Unfortunately, I could not get the thunderbolt ports to work for SMB Multichannel or Network ATC, so using them for storage was off the table. They did however come in handy as a way to RDP from one node to the other when I was messing with network changes, so they’re not entirely useless. Next problem, I could not get the X710’s to behave. I tried firmware updates, latest drivers, oldest drivers, etc. I just could not get them to behave properly, even for compute & management traffic.

Additionally, I started off with a big lot of enterprise 1.92TB M.2 PM983 NVMe’s. These refused to work when booted into an OS from an NVMe. Regardless of which slot, how many drives, etc. I ended up getting Samsung 9100 Pros that work fine, but are about half the size and don’t have the same Power Loss Prevention capabilities.

So I eventually settled on putting a Mellanox ConnectX-4 lx nic in each node, and put Storage, Compute, and Management traffic over those. That of course meant no QNAP card, and only 3x SSD per node. It also meant that I needed some RDMA capable switches, which was not my initial intention. It did however give me a chance to try out cumulus. Let me emphasize, nearly every part of this is unsupported by microsoft. You should not use this for your business. But, it is quite the fun little homelab cluster.

Landscape

Hardware Setup

Hardware

First up, the hardware I used:

Part Model
CPU i9-12900H (14c/20t)
RAM 2x 48GB DDR5 Crucial
Boot SSD Random old NVMe
Data SSD 2x Samsung 9100 Pro 1TB
Nic Mellanox ConnectX-4 lx

Step 1 is of course to install everything. When it comes to SSD placement, make sure to put the boot drive in the slot furthest to the right. That slot only runs at PCIe 3.0x2 so we don’t want to use that for a real data drive. Also, make sure that the M.2/U.2 switch is set to M.2, or you’re going to have a really bad day.

Landscape

Landscape

BIOS

Once they’re all put together, onto the BIOS Setup.
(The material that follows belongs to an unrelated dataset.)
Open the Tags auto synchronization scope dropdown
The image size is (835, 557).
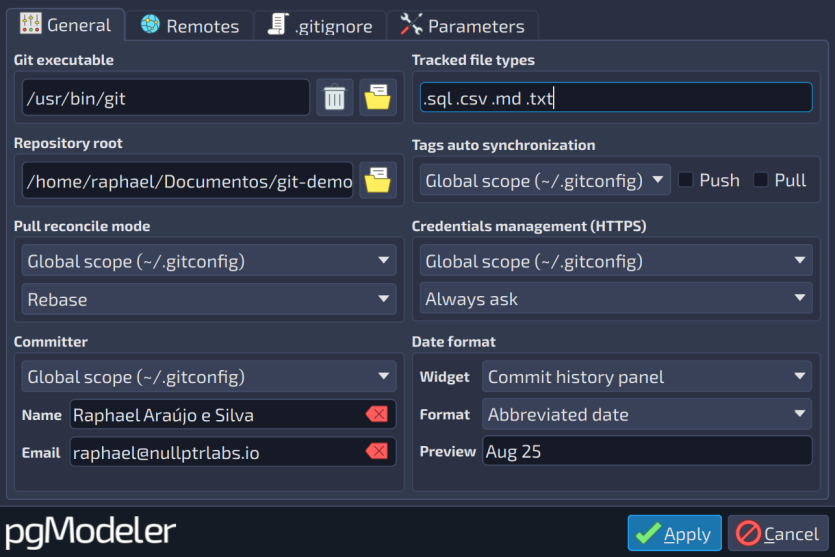tap(545, 181)
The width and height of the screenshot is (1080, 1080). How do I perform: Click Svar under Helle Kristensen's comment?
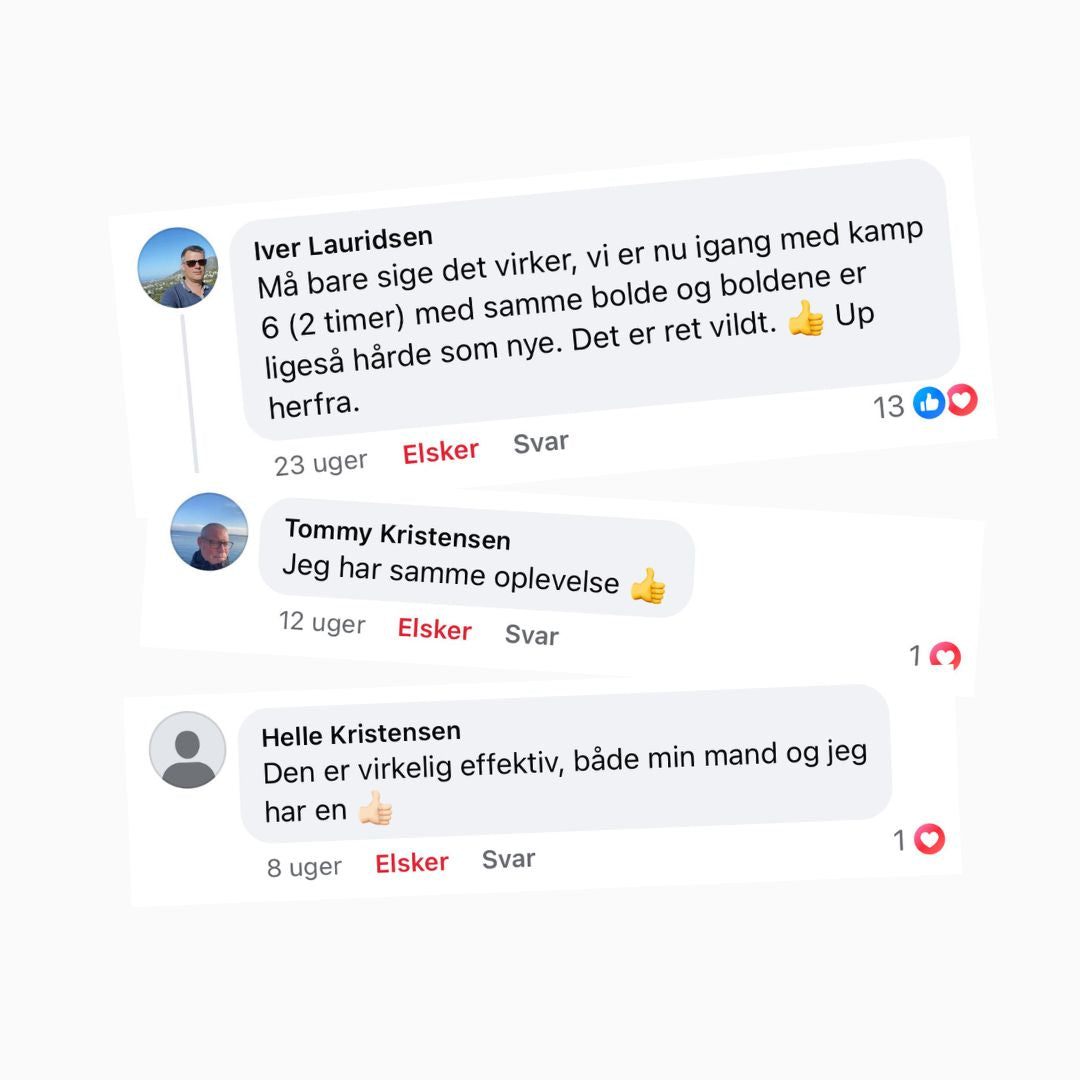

  • All of my nodes shipped with BIOS 1.26, which seemed to work fine for me, but if you bought used I’d make sure both nodes are on the same version.
  • If you bought used, go ahead and reset to factory defaults. If you bought new, maybe do it anyways. I’ve seen some weird things with these guys.
  • Advanced menu.
    • Trusted Computing:
      • Enable SHA384 and SM3_256 PCR Banks Landscape
    • Onboard Devices Settings:
      • DVMT Pre-Allocated: 48M
      • Aperture Size: 128MB Landscape
    • ACPI Settings:
      • Restore (Restory?) on AC Power Loss: Last State Landscape
    • HW Monitor & Smart Fan:
      • Set all fans to “Full Mode”. These boxes are still going to run plenty warm, and at full speed they’re still quieter than my other servers. Landscape
  • I also set the ME Password, but haven’t yet started to do anything with it.

AD prep

Lots of this is optional, and environmental based. But this is what I did ahead of time to make things easier.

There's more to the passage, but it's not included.